We mustn't forget that Oskar Schindler was not everyone's hero even for those who were in the Schindler camp. In a recent article printed by Samuel Hellman, a professor of sociology at the Graduate Center in Queens College of CUNY, his parents were on Schindler's list, we are told the following, "Schindler's motives were far from pure. He lived for risk and calculated gambles; he saw the Jews as his insurance policy against future losses by the Germans. He offered them life, but in return he had lived off them for the rest of his life. As my mother saw it, most of all Schindler wanted to be their hero; it became his lifelong vocation. He expected them to hang his photo in a place of honor; he assumed they would cherish it forever, as they cherished their lives.

            "But Oskar Schindler was not my mother's hero, nor did she choose to see him as her savior. For while there were 1,100 on his list whom he and his Jewish assistants saved, there were also those who, although set apart in his factory in Plaszow where he first established his operation, were among those who had been taken off the list."

Granted, he saved their lives, but Schindler is definitely not everyone's hero. In fact, I, too, believe he used his victims to perpetuate his own ego and  jeopardized their lives many times over. His list caused hatred between those who could afford to be on the list and those who couldn't.

There were those who spoke out against the glorification.  Among them Dr. Danka Dresner Shindel stated, "We owe our lives to him. But, I wouldn't glorify a German because of what he did to us. There is no proportion." If Spielberg  wanted to sensitize our society to the cruelty of Germany and the destruction of the Jewish people, he should have never shot a film where Nazi gas chambers put out water, making people think that perhaps there were times when there were showers for the inmates.

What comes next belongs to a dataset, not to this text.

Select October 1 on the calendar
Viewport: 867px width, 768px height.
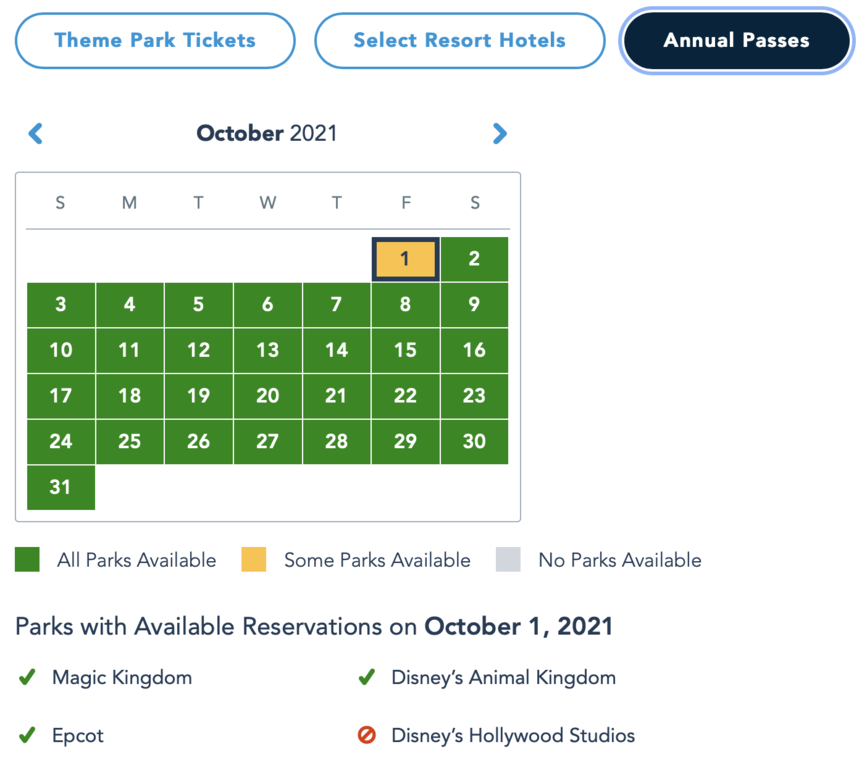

Members of the Academy of Motion Picture Arts and Sciences who vote for Oscars should review the authenticity of this movie. 

I don't believe the film enhances the importance of life by showing the senseless mass murdering of Jewish people over and over. Nor do I believe there are skinheads and Neo-Nazis who will pay $7 to see Schindler's List without reveling in the butchery that is portrayed. Yes, 69 students were evicted from the theater because some of them laughed and ridiculed the movie. They couldn't relate to the Holocaust. Fifty percent or more of American high school students don't know about the Holocaust.

Knowing about the Holocaust doesn't make people more sensitive. Germans know more about the Holocaust than anyone else, yet  skinheads and Nazi activities flourish in Germany. For the rest of Europe, where people know about the Holocaust and its impact, there is a reversal. Instead of sympathy, there is more anti-semitism than ever. Since we've incorporated more Holocaust studies for our schools we may be opening up a Pandora's box that has been closed for the past 50 years. I know it's important to teach the Holocaust to our citizens, but let's not get obsessed.

It's been reported that Spielberg will be speaking at Oakland's Castlemount High School. His spokesman said, "He feels that there's been so much desensitization to violence that these kids can't be blamed for what happened." A few days before, Spielberg said, "Many of them are living their own Holocaust." I wish I knew what he was talking about. Education about the Holocaust will do nothing for them. Spielberg's intentions may be good, but he is drowning in naiveté.

After all, the Nazis were the most educated and scientific people around. Yet, with all their education, they followed Hitler's plans for war and the murder of 6 million Jews. 

It's ironic that the presenter of the movie's Golden Globe Awards was none other than Charlton "Moses" Heston. Just as his movie gave a great misunderstanding of the true story of the Jewish Exodus,  Spielberg's portrayal of Shindler is misguided.

Maybe the award is for a "make believe story," Hollywood is famous for that. Sometimes "truth is stranger then fiction," and that doesn't win a prize.